Injured Postal Employees Taken Off The Job

     UPS has a long history of targeting injured workers for special treatment.  They rank problem workers by number of injuries. They give these workers special treatment, they follow them around and watch them. They look for ways to get rid of injured workers who they feel aren’t working safely. 
     UPS even makes workers earn their comp. money for the first month with its TAW (Temporary Alternate Work) program. While UPS regards TAW as a benefit, most workers think of it as punishment. They have even gone so far as to try to reduce or eliminate workers comp. payments to workers they felt had caused their own injuries by not following proper work methods. (That idea took advantage of a little known Colorado law, but fortunately didn’t work out for them.)
     The Post Office has a similar problem but has come up with a program that they hope will get rid of their injured workers.
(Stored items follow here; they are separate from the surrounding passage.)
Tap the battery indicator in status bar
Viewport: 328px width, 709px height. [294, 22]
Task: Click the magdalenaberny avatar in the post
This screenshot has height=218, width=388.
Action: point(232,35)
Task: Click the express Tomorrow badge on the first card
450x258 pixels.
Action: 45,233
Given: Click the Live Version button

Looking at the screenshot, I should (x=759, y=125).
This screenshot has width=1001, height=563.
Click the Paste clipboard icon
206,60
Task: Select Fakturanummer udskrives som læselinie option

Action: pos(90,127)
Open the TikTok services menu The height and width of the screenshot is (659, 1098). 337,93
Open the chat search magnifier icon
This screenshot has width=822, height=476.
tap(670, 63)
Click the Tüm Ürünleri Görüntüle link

They are taking them off the job and sending them home. They used to try to accomodate injured workers, but now they are not  trying so hard. The new approach works like this:

DENVER (CBS4) ―People are sending less mail and that’s left the U.S Postal Service with a huge deficit and now employees are losing their jobs. Some workers injured on the job say they’ve become targets.
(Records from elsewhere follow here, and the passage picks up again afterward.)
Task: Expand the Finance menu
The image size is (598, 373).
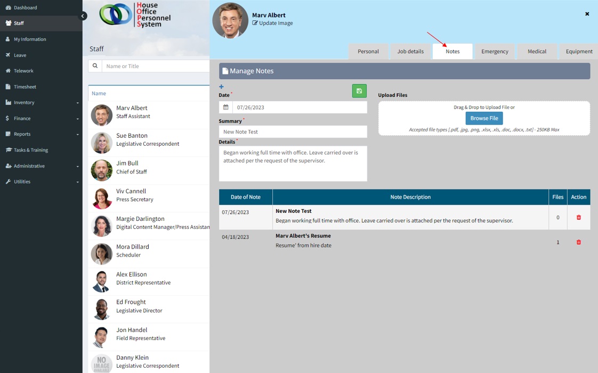Action: coord(41,119)
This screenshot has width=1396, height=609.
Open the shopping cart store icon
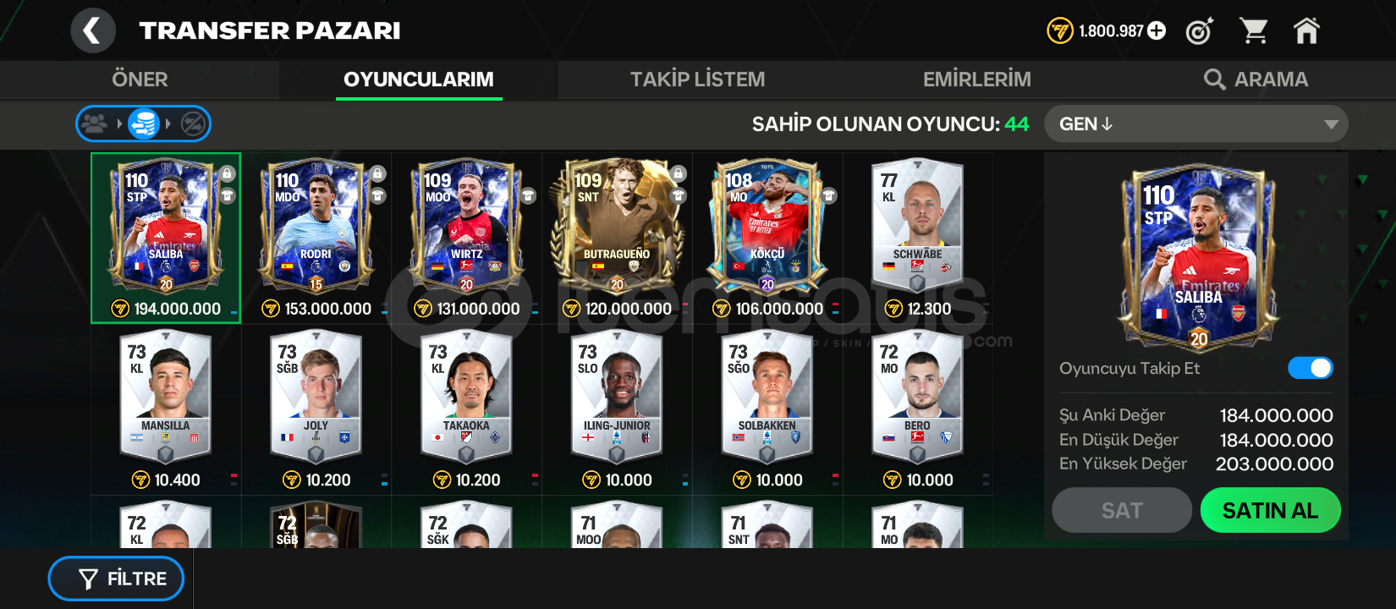[1253, 31]
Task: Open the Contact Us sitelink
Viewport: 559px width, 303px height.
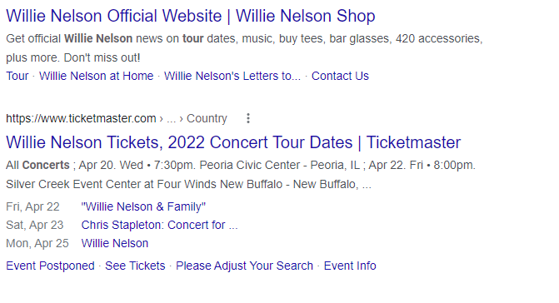Action: coord(340,76)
It’s the first-ever layoff at the Postal Service. Although they’re technically not calling it a layoff, it’s a work force reduction that specifically targets workers with work-related injuries.

Postal workers say the layoffs will result in longer lines and reduced services.

Bonnie Holloman started as an automation clerk, but after four years of repetitive motion, she got hurt.

“I got tendonitis, I got a sprained back and sprained knee, and this put me into limited duty,” Holloman asid.

So Holloman moved to the manual unit.

“You take the tray of mail, and each tray holds about 600 pieces of mail, you take each letter and you manually throw it,” she said.

She’s done the job nearly seven years and the repetitive motion caused four ruptured disks in her neck. But she still worked up until Feb. 3.

“They called me into the office and they said, ‘Due to your restrictions we have no work available, so get off the clock and go home.'”

Holloman is one of nearly a 100 postal workers in metro Denver being sent home.

“The Postal Service contends they are running out of money, and in 2006 they rolled out this national reassessment program designed to attack permanently injured employees,” said Gary Scott, Denver metro area local American Postal Workers Union President.

The national reassessment program involves limited duty and permanently injured Postal Service workers hurt on the job. Phase 1 of the program started in 2008. It consisted of reviewing medical records of those employees. Phase 2 rolled out this year. The Postal Service identified what jobs were available at each facility. It then attempted to match the employee with the necessary work, and if there was none, the employee was notified that no work was available.

“It’s not a dismissal, you’re basically sent home until your medical restrictions improve,” Scott said. “The Postal Service hopes you go into disability, retirement, or are permanently assigned to the Department of Labor’s workman’s comp program.”

“I was healthy when I got the job. You can’t break me and then show me the door,” Holloman said.

Holloman wants her job back.

“The work is there, even though it’s not an actual job they say, the work is available because they had to pull me out of a job to tell me there’s no work,” she said.

The postal workers union hopes to get the case in front of an arbitrator within the next year or two. Meanwhile an attorney in Texas is working on putting together a class action lawsuit against the post office.